ルーラーの力を恐れていたからだとしても、この聖杯大戦でルーラーを本当にルーラーとして認めているのは特権だけであって、職務を立ててやろうとするのは自分に都合の良いときだけがほとんどだ。彼女を見る限りは部外者即排除やルール違反即令呪執行の横暴にでることもないだろう。ただ公平(フェア)の条件として第三陣営の存在を〝黒〟と〝赤〟にリークするだけで終わっていたかもしれない。言い訳(言い分)にしたって、「ルーラーなら参加人数くらい知っていて当然」とシラをきればいい。

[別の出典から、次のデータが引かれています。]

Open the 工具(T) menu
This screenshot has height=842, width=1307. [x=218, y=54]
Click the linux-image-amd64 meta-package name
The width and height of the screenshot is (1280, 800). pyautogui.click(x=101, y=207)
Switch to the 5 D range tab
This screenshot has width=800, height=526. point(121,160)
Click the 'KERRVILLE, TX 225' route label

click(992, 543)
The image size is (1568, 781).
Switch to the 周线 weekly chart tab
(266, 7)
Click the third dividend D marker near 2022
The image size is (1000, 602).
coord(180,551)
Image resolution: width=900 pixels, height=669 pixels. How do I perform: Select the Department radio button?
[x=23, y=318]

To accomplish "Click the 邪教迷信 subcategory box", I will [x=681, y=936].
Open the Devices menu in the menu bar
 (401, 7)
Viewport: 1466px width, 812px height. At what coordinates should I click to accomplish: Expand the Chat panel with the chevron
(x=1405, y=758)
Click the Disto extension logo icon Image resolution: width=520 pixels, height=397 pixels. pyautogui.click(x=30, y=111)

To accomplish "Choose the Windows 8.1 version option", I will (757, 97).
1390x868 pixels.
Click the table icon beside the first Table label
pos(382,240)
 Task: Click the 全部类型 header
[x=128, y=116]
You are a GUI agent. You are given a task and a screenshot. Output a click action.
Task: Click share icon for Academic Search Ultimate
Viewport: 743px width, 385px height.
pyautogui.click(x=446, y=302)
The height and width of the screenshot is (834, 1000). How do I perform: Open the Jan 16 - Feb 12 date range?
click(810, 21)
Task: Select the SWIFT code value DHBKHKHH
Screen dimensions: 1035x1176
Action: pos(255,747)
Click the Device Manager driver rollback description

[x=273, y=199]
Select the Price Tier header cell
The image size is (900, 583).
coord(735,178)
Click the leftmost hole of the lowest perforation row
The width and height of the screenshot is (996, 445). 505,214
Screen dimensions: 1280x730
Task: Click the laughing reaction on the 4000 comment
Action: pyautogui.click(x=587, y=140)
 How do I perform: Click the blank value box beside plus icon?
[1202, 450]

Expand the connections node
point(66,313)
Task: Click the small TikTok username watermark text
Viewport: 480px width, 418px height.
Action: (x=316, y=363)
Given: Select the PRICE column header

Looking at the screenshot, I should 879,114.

名乗りをあげるメリット・デメリットと、名乗らないメリット・デメリット。この二つがどうしても釣り合っているように思えない。正々堂々と誇りを掛けて戦うつもりでもあまりにお粗末すぎる。あらゆる時代から召喚した英霊の全部が全部騎士道精神、武士道精神を持っている訳ではないのだ。あのマスターの行動を不服に思うサーヴァントだっているはず、叶えたい願いがあるのならば猶更にだ。

 

―――そう、あのマスターはあきらかに何か……なにかがおかしい。

 

第三陣営の登場。七対七対七の大戦争。

それが聖杯の意思によるものなのか。だとするとあの男は、メアリー・スーと名乗ったあの男は、誰よりも聖杯を取るに相応しいと見染められたというのか。

 

総ての鍵はあの男。

あの男によって何もかもが仕組まれている。相変わらず根拠も理論もない。だが、ケイローンの、その知恵が織りなす思考が、根拠も理論も超えて警告を鳴らしているのだ。

 

―――目下として気になるのは、やはりアレか。

 

「マスター、ここ最近トゥリファスで妙な事件が起こったことはありますか? たとえば集団失踪、昏睡にあったとか、連続殺人がおきたとか。隣接する土地も同様に」

「えっ、事件……ですか? どうだったでしょう……新聞は読んでいますけど、特別気になる記事はなかったと記憶してますが……」

「すみませんがここ最近の、……十日前、いや二か月前までの新聞すべて取り寄せられますか? それと、カウレス殿に……パソコンの使用許可を貰っていただきたいのですが」

「は、はい、わかりました」

 

温厚かつ冷静なアーチャーが捲し立てるように口を回して面喰らうフィオレが反射的に頷く。その様子を見てアーチャーは些か焦りを見せてしまっていることに気付いた。マスターに余計な動揺を与えてしまうなどサーヴァント失格をいいところだ。

 

「申し訳ありませんマスター。みっともない姿を見せてしまいました」

「いえ、それはいいのですが……アーチャー、なぜそんなものを調べるのですか?」

 

やんわりと謝罪を受け入れたフィオレだが疑問は残ったままなのでそのままアーチャーに説明を求めた。